#### Extrait source
La moitié des Français ne croit pas au débat proposé par le Gouvernement

NRIA débute son année sur cette nouvelle, diffusée par BFMTV, sur la base d’un sondage Harris Interactive pour M6 et RTL. Sans même savoir ce que le Gouvernement prépare, les citoyens semblent dubitatifs quant à la réalité, la portée et l’usage qui sera fait de ce débat.

Alors, de quoi parle-t-on ? Lorsque le Gouvernement parle de “débat”, il crée possiblement une ambiguïté quant au mode de prise de décision qui s’ensuivra. Il s’agit d’une consultation permettant à “chaque Français de faire part de son témoignage, d’exprimer ses attentes et ses propositions de solutions” (source : communiqué du Gouvernement, cité par Le Point). Chacun est donc invité à donner son avis et le pouvoir décidera.

Il ne s’agit pas d’une négociation. Si c’était le cas, alors le pouvoir serait partagé et il faudrait un consensus, ne serait-ce qu’avec une partie représentative du peuple. Au contraire, le Gouvernement rappelle qu’il est élu pour décider et, à l’entendre, semble décidé à le faire. Il faut donc s’attendre à ce qu’à la fin du Grand Débat, les décisions soient prises “en haut”.

Il existe bien des instances de négociation, avec les syndicats ou les “corps constitués” ; il semble cependant que l’État n’est pas en train d’en créer une nouvelle. D’ailleurs, la France dispose déjà de la Commission Nationale du Débat Public, autorité indépendante qui a accepté de participer à l’organisation du Grand Débat, à condition néanmoins que ses principes fondateurs soient respectés: Transparence, Argumentation et Équivalence de Traitement entre les points de vue. Il me semble qu’il s’agit là d’un signal positif et j’espère qu’à défaut d’avancées majeures sur le fond, au moins la CNDP ressortira grandie de cet épisode démocratique.

Alors, le fait qu’on ne décide pas ne veut pas dire qu’il ne faut pas débattre, bien au contraire, car la discussion a en soi de nombreuses vertus :

  • Développer le sens d’appartenance au collectif ;
  • Comprendre les points de vue des uns et des autres : en effet, un bon débat n’est pas celui où on s’exprime le plus fort, mais où on s’écoute le mieux – des comptes-rendus des remontées citoyennes seraient donc bienvenus ;
  • Faire circuler l’information : en effet, le pouvoir et la technocratie parisienne sont souvent accusés de ne pas voir comment les choses se passent “en bas” ; à l’inverse, le citoyen lambda ne comprend pas forcément les contraintes qui pèsent sur notre pays ;
  • Humaniser “l’autre”, qui n’est plus une entité vague, mais un être humain, avec lequel on peut discuter (là, le format “cahier de doléances” ou procédure en ligne ne se prêtera pas à ça).
########
#### Données fournies
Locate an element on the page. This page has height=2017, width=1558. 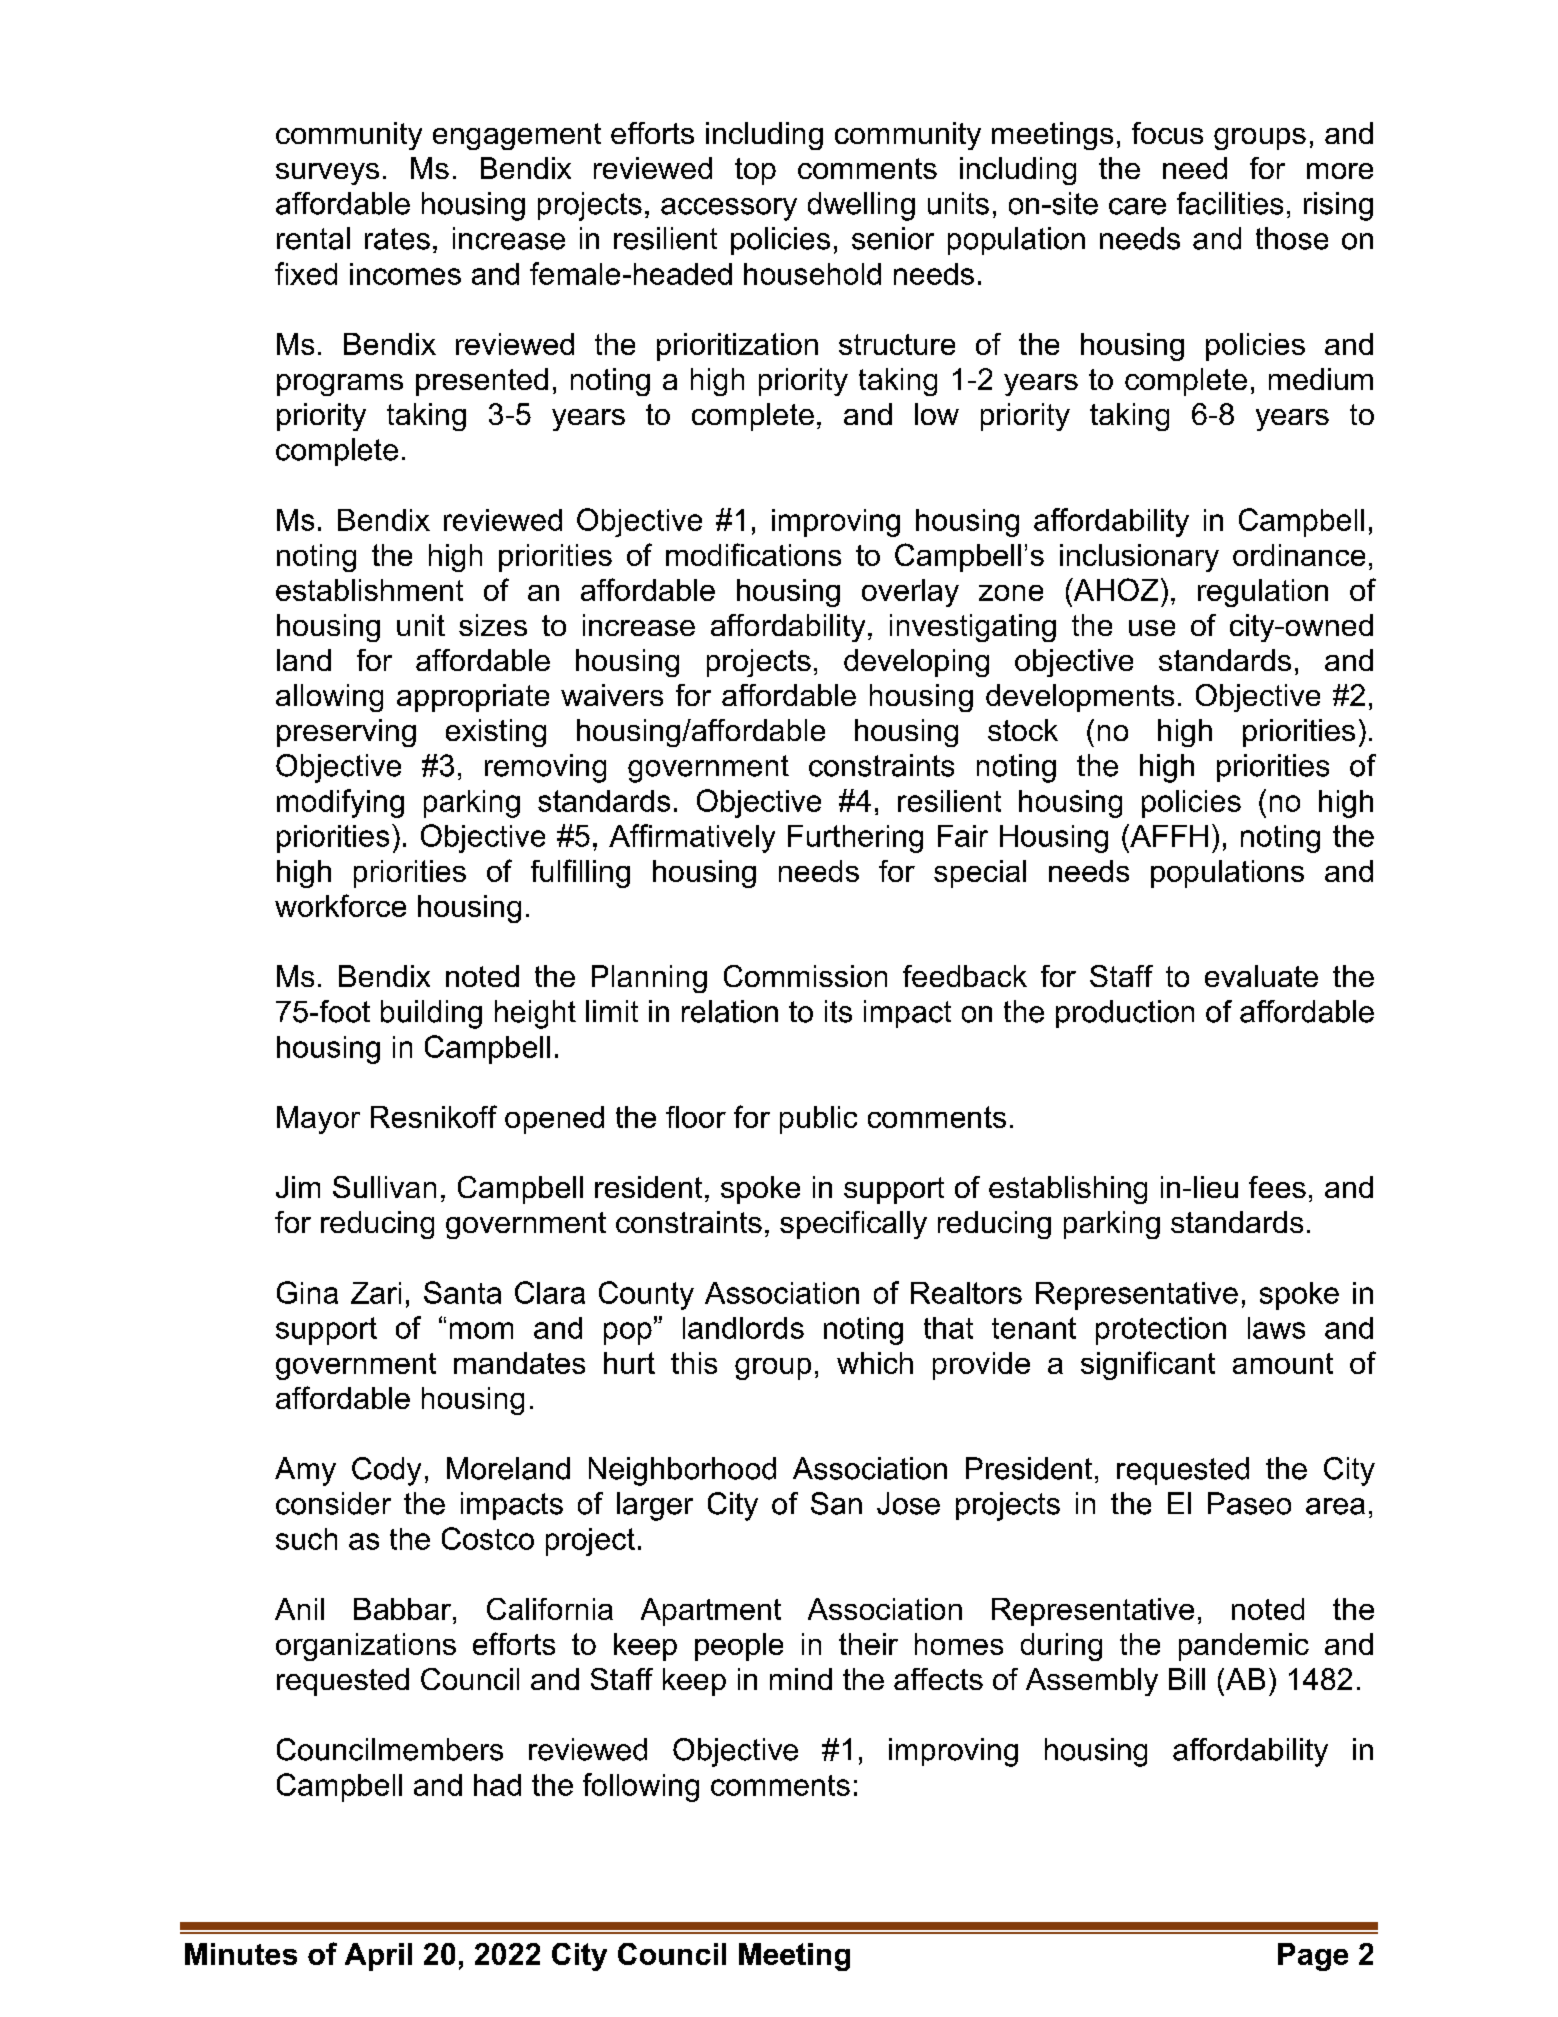
modifications is located at coordinates (753, 554).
########
■ **À faire**
1. Recopiez le passage du texte sur le Grand Débat compris entre « Alors, le fait » et « prêtera pas à ça). », ces deux bornes incluses.
2. Reprenez le texte sur le Grand Débat et poursuivez-le à partir de sa dernière phrase.

■ **Tâches résolues**
1.
Alors, le fait qu’on ne décide pas ne veut pas dire qu’il ne faut pas débattre, bien au contraire, car la discussion a en soi de nombreuses vertus :

  • Développer le sens d’appartenance au collectif ;
  • Comprendre les points de vue des uns et des autres : en effet, un bon débat n’est pas celui où on s’exprime le plus fort, mais où on s’écoute le mieux – des comptes-rendus des remontées citoyennes seraient donc bienvenus ;
  • Faire circuler l’information : en effet, le pouvoir et la technocratie parisienne sont souvent accusés de ne pas voir comment les choses se passent “en bas” ; à l’inverse, le citoyen lambda ne comprend pas forcément les contraintes qui pèsent sur notre pays ;
  • Humaniser “l’autre”, qui n’est plus une entité vague, mais un être humain, avec lequel on peut discuter (là, le format “cahier de doléances” ou procédure en ligne ne se prêtera pas à ça).

2.
Il faut cependant garder à l’esprit que la décision sera prise par nos élus et que, si les citoyens ne sont majoritairement pas d’accord, ils auront la rue et les urnes (lorsque le prochain cycle électoral se présentera) pour le faire savoir.

Nous ne pouvons qu’inciter le Gouvernement à la clarté : précisez qu’il s’agit d’une consultation / concertation et ne tardez pas à expliquer aux citoyens comment le débat va s’organiser, comment les décisions seront prises et selon quels critères. Cela permettra aux citoyens de décider en connaissance de cause s’ils veulent y participer, et combien ils sont prêts à s’y investir. En effet, comme le dit si bien Thomas Fiutak dans l’excellent documentaire d’Eric Blanchot, le Temps du Débat, il y a de la violence à faire croire aux gens qu’ils ont un pouvoir que l’on n’est pas disposé à leur concéder.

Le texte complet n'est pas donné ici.